= Sheshet =

Babylonian amora

Rav Sheshet (רב ששת) was an amora of the third generation of the Talmudic academies in Babylonia (then Asoristan, now Lower Mesopotamia, Iraq). His name is sometimes read Shishat or Bar Shishat.

==Biography==
He was a colleague of Rav Nachman, with whom he had frequent arguments concerning questions of halakha. His teacher's name is not definitively known, but Rav Sheshet was an auditor at Rav Huna's lectures. It is certain that he was not a pupil of Abba Arikha (Rav), since certain sayings of his displeased him, he criticized them with a disrespect which he would not have shown toward his own teacher, saying: "he must have spoken thus when he was asleep".

Sheshet lived first at Nehardea, where he used to study in the Great Synagogue of Baghdad, going thence to Mahuza, and later to Shilhe, where he founded an academy. He was feeble in body, but nevertheless had an iron will and great energy.

==His learning==
Although he was blind, he was compensated by a very retentive memory, for he knew by heart the entire body of tannaitic tradition, as well as its amoraic interpretations. He hired a scholar ("tanna") acquainted with the mishnah and the baraita to read them to him.

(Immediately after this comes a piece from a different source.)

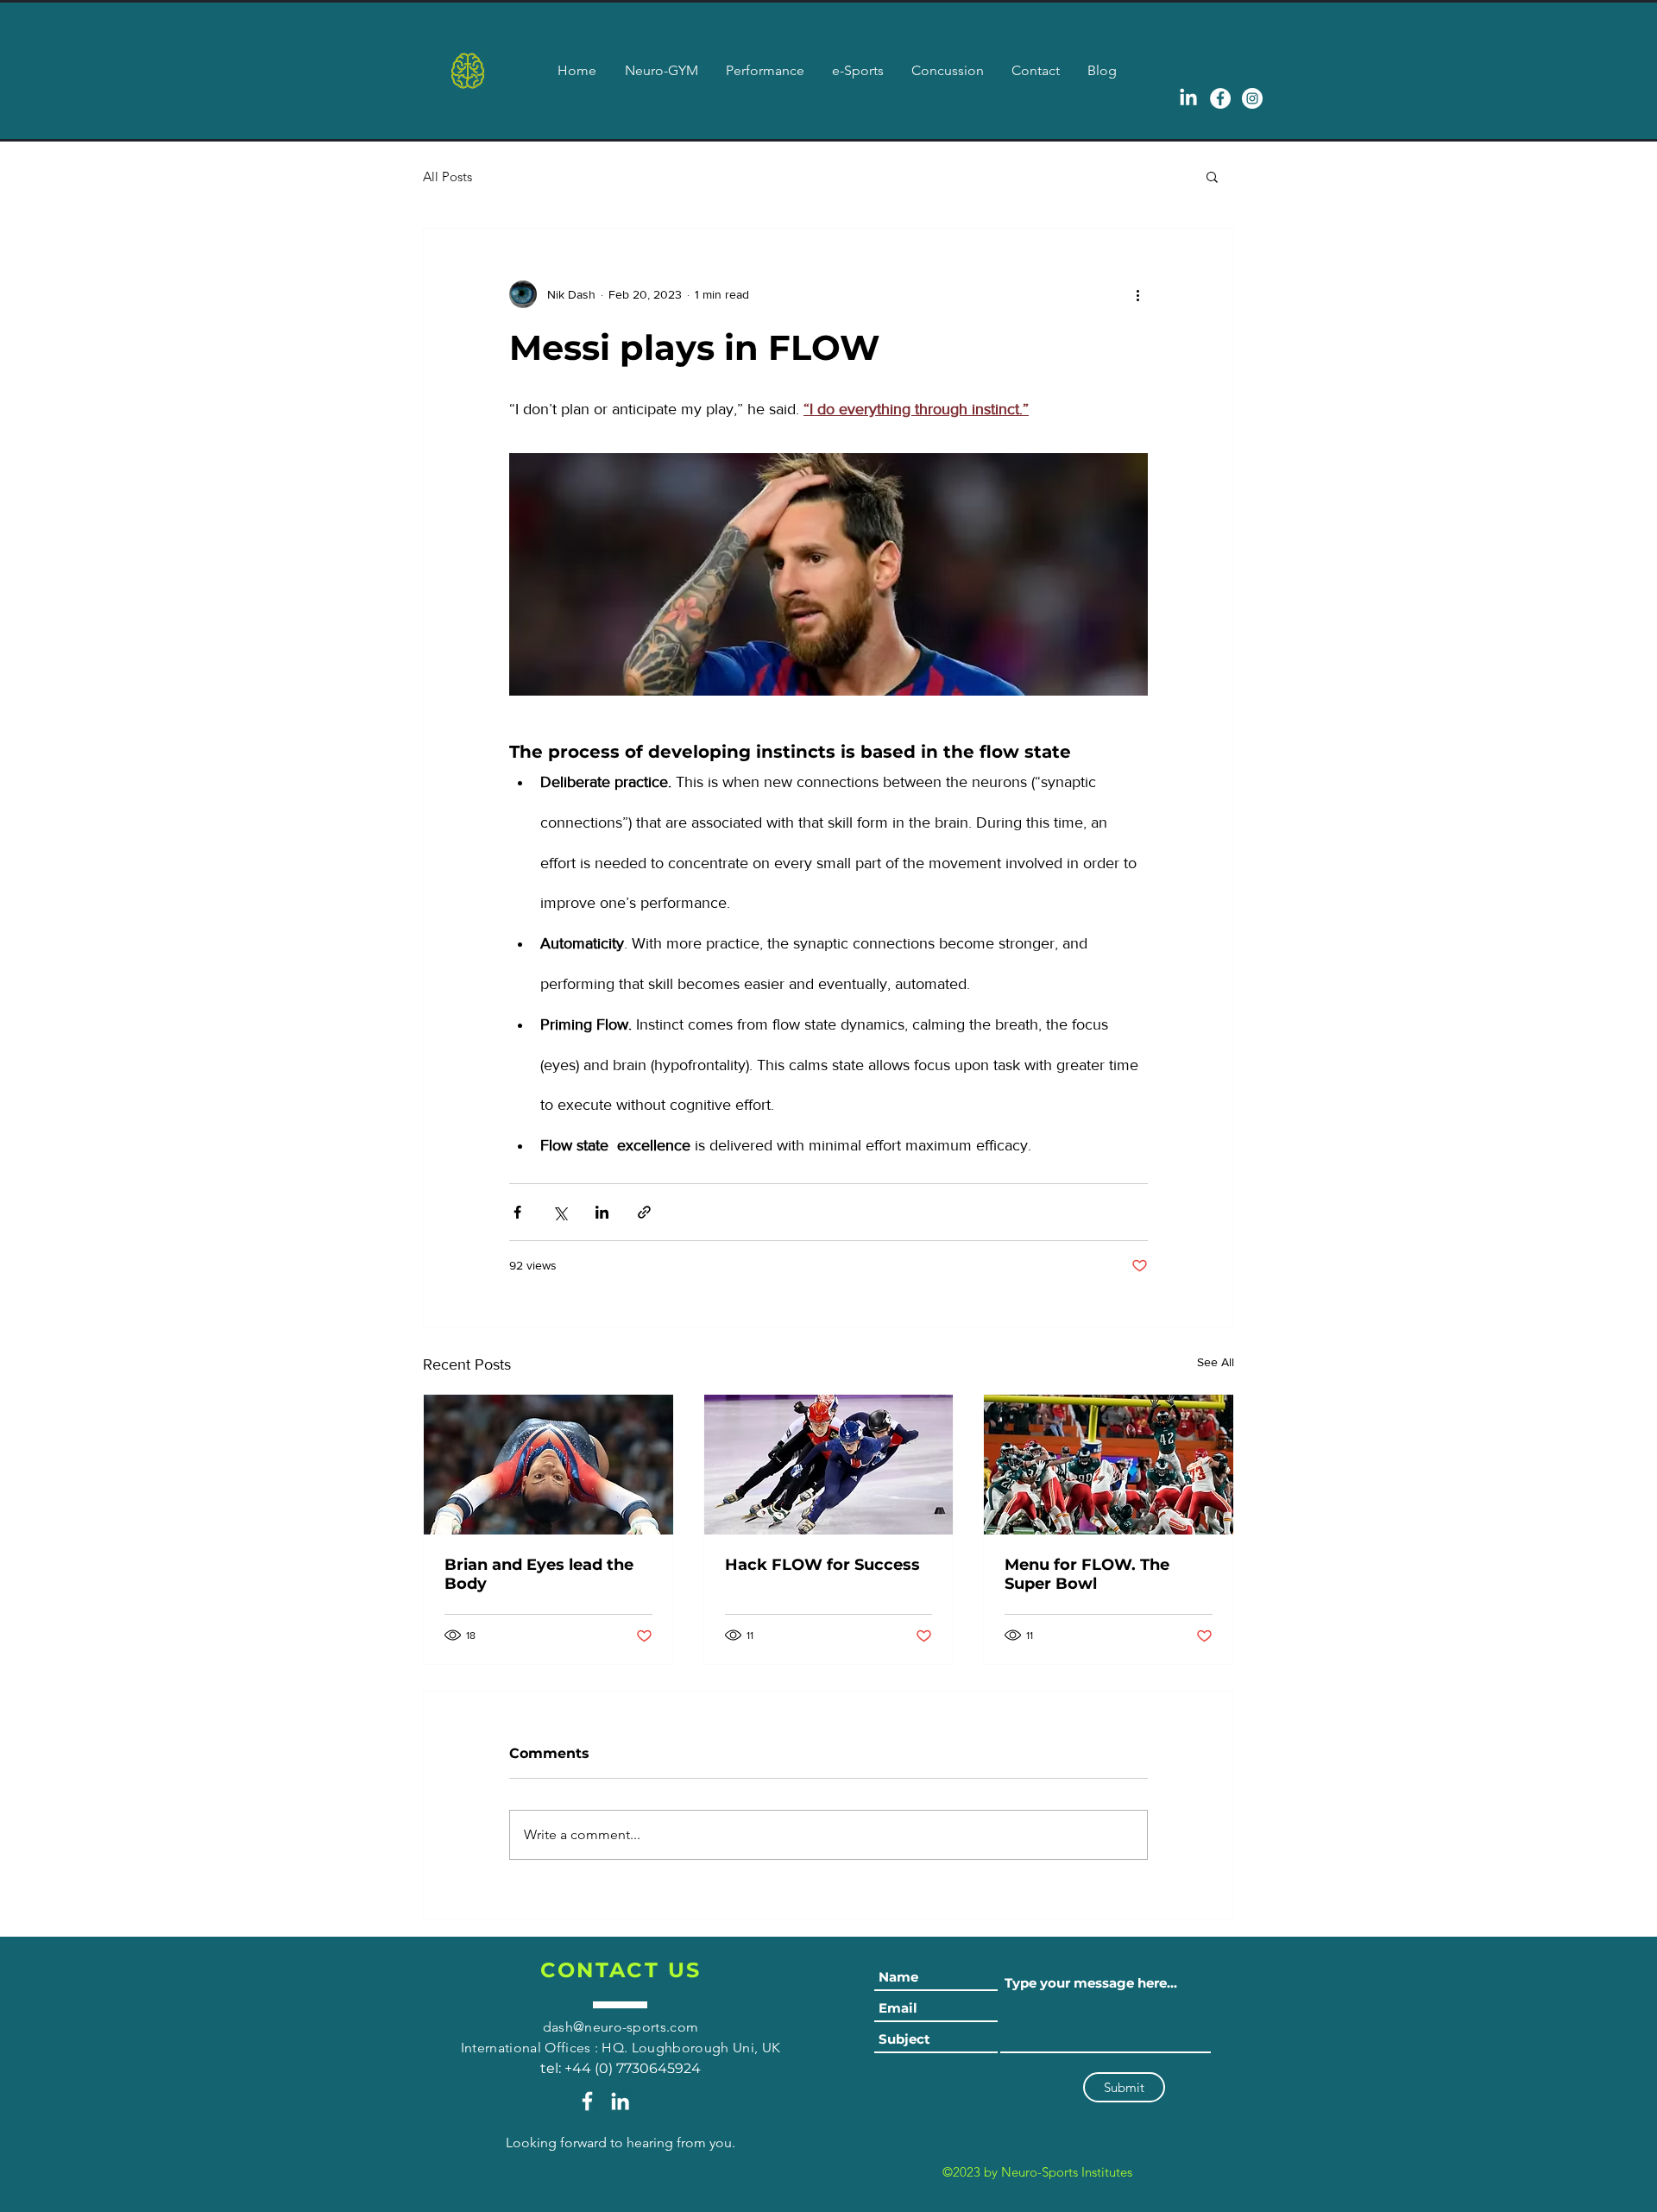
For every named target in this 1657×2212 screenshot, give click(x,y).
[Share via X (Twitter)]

Rav Ḥisda, when he met Sheshet, used to tremble at the wealth of baraitot and maxims which Sheshet quoted. Sheshet also transmitted many sayings of the older tannaim, especially of Eleazar ben Azariah. In his teaching he always took tradition as his basis, and for every question laid before him for decision he sought a mishnah or baraita from which he might deduce the solution of the problem, his extensive knowledge of these branches of literature always enabling him to find the passage he required. His usual answer to a question was: "We have learned it in the Mishnah or in a baraita". When he had presented some sentence to the attention of his pupils, he used to ask immediately, "Whence have I this?" and would then add a mishnah or a baraita from which he had derived the decision in question.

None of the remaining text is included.